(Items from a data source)
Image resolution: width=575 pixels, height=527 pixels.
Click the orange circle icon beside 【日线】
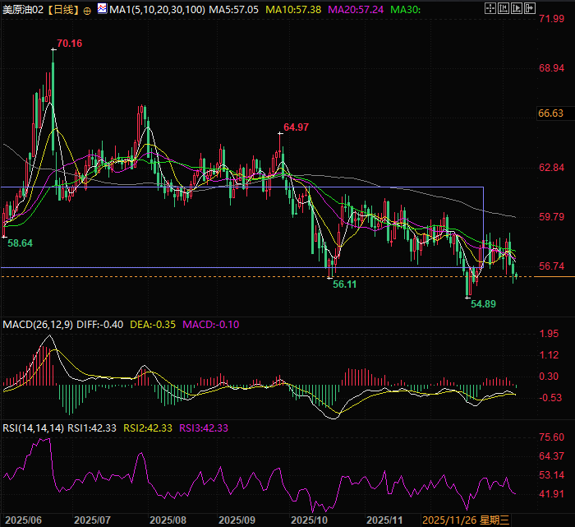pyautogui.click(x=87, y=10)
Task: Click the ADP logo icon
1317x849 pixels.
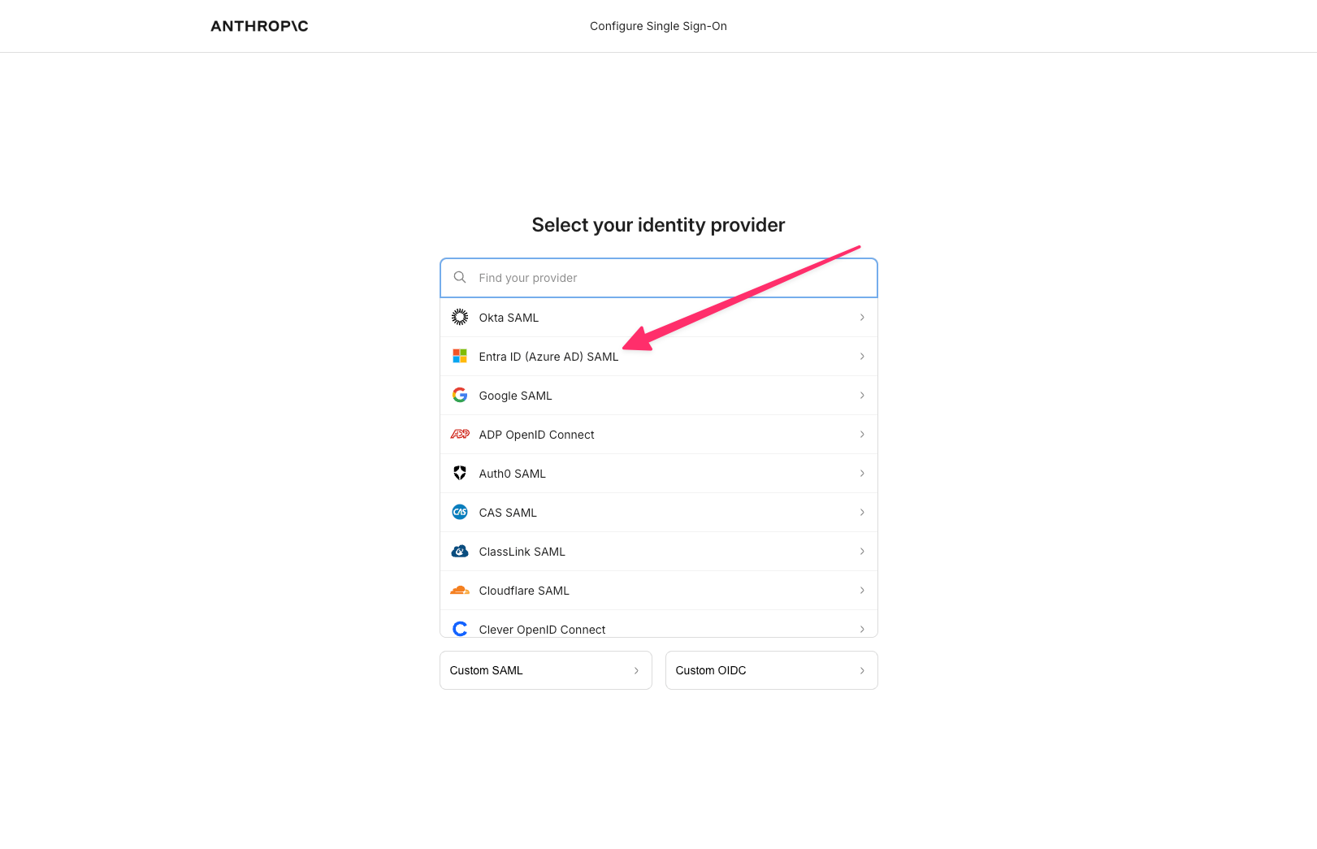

Assigned task
Make an exact copy of every record, pictures excluded.

Answer to this exercise
Image resolution: width=575 pixels, height=527 pixels.
Click the orange circle icon beside 【日线】
pyautogui.click(x=87, y=10)
Task: Click the ADP logo icon
1317x849 pixels.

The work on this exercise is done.